Alabama’s robust auto industry has transformed the state economy over the past two decades, as well as communities scattered from the Tennessee Valley to the Gulf Coast.
But perhaps nowhere has the industry’s prosperity been more acutely felt than in the lives of the companies’ employees who each year build about 1 million cars, nearly twice as many engines and countless parts for customers that span the globe.
As Mazda Toyota Manufacturing USA embarks on plans for its new, $1.6 billion joint-venture manufacturing plant in Huntsville, people eyeing one of the 4,000 jobs there can expect a similar path of growth and opportunity as the Alabama auto workers who have made the sector what it is today.
For Tanina Cordule of Huntsville, a career with Toyota Motor Manufacturing Alabama has allowed her to provide a better quality of life for her family.
Now employed in human resources as a team member relations specialist, Cordule has worked her way through several jobs at the Huntsville engine plant, starting with assembling V-8 engines.
“Since my employment with Toyota, I have become more financially stable,” she said. “I’ve been afforded the opportunity to provide top-notch health care benefits for my family, and I’m looking forward to retiring from Toyota someday.”
At the same time, Cordule said, her career has challenged her on many levels.
“I have truly grown as an individual. I’ve also acquired a great deal of knowledge about engines. I can talk engines with my husband!”
As for her future career plans, Cordule says she wants to continue growing and advancing in the area of human resources.
“I am excited to see where this journey will take me,” she said.
There are similar stories at the state’s other major automotive plants operated by Mercedes-Benz, Honda and Hyundai, which continue to add jobs, investments and innovations that broaden opportunities for their workforces.
As the technology of Alabama-made Hondas has advanced, so too has the sophisticated skill sets of the automaker’s local workers.

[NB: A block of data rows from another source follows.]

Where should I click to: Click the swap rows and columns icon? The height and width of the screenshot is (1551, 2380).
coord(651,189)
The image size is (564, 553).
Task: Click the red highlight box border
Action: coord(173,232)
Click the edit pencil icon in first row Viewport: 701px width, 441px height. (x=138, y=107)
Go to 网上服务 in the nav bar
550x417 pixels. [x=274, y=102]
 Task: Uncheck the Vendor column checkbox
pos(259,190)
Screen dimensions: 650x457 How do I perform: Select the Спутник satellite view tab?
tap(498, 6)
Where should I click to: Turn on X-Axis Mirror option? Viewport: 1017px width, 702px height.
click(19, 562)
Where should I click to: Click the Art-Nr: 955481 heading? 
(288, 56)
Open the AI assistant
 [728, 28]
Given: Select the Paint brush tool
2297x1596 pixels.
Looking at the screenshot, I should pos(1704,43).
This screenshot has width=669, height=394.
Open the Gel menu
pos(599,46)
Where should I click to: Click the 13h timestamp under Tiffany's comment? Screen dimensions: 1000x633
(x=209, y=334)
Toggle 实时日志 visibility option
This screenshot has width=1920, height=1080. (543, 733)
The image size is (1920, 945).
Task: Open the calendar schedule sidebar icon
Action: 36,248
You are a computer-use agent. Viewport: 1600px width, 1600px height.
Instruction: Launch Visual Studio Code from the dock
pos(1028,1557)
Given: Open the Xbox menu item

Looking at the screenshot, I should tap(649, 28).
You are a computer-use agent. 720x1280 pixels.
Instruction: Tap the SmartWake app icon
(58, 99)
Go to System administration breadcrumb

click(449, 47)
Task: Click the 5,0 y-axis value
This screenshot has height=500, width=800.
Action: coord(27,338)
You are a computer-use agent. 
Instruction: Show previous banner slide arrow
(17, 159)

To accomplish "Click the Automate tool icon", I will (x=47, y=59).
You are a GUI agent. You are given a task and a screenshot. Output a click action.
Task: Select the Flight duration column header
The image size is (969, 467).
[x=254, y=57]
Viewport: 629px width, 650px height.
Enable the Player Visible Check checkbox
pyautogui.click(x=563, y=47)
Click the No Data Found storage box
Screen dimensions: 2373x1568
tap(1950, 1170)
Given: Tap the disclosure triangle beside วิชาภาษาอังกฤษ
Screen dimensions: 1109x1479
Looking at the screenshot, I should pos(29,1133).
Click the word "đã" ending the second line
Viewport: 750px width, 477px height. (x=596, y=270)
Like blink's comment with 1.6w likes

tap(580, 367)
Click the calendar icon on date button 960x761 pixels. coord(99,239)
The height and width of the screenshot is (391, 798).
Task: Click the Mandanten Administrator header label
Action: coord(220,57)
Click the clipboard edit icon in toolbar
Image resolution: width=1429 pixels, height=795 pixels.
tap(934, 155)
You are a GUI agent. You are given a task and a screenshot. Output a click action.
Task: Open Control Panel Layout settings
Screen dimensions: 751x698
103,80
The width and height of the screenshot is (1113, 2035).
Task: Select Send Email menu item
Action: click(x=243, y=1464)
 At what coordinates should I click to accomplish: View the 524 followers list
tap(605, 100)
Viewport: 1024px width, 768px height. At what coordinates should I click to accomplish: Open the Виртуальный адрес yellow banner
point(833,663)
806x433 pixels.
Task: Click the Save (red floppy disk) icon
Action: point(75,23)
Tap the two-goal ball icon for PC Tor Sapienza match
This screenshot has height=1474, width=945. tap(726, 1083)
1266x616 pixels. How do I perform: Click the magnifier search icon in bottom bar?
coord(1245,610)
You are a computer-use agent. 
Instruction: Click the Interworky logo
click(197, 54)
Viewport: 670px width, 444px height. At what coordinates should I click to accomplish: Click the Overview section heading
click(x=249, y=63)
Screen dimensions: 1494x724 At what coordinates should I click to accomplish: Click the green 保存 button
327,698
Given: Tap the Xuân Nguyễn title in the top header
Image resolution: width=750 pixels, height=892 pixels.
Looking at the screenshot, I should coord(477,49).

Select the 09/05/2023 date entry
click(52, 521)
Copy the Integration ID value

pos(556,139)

At Mercedes-Benz U.S. International in Tuscaloosa County, plans are under way to launch electric vehicle production, a $1 billion project that is expected to create 600 jobs at a battery plant and a nearby global logistics center.
The state’s auto workers also get additional training and gain new skills when the plants take on new products, as was the case when Hyundai Motor Manufacturing Alabama brought back the Santa Fe SUV to its Montgomery assembly lines two years ago.
Alabama’s auto industry employment exceeds 40,000 jobs, a total that has increased 150 percent since 2000. That includes 13,300 positions at the automakers and 27,300 at suppliers, according to data from St. Louis Federal Reserve Bank.
And the latest Bureau of Labor Statistics data shows the average weekly wage for motor vehicle manufacturing in Alabama is $1,288, while the average weekly wage for motor vehicle parts manufacturing in the state is $895.
“Alabama’s automakers have provided enormous opportunities for residents all over the state to receive advanced training and contribute to the latest innovations in a fast-paced global industry,” said Greg Canfield, secretary of the Alabama Department of Commerce.
“And these employees, in turn, have made those investments well worth it. They continually surpass expectations with products that achieve the highest levels in design, quality and performance, which is why you see so many automotive companies locating and expanding here in Alabama.”
‘This great team’
Cordule, who previously worked for another manufacturer in Huntsville, said she wanted to join the Toyota workforce because of the company’s stability and the quality of its products.
Last year alone, the Toyota plant turned out nearly 700,000 engines, which powered one-third of the Toyota vehicles built in the U.S. The plant also reached a key milestone – production of its 5 millionth engine – and announced a $106 million investment to install a new 4-cylinder production line for advanced engines. The project will create 50 jobs.
“What impresses me the most about our manufacturing facility is the cleanliness and how everything has its own unique place and purpose,” Cordule said. “I’ve worked in other manufacturing plants in the past and none of them compares to Toyota. The focus on these areas helps ensure the highest quality and safety, which are equally impressive.
“I feel proud to be a part of this great team.”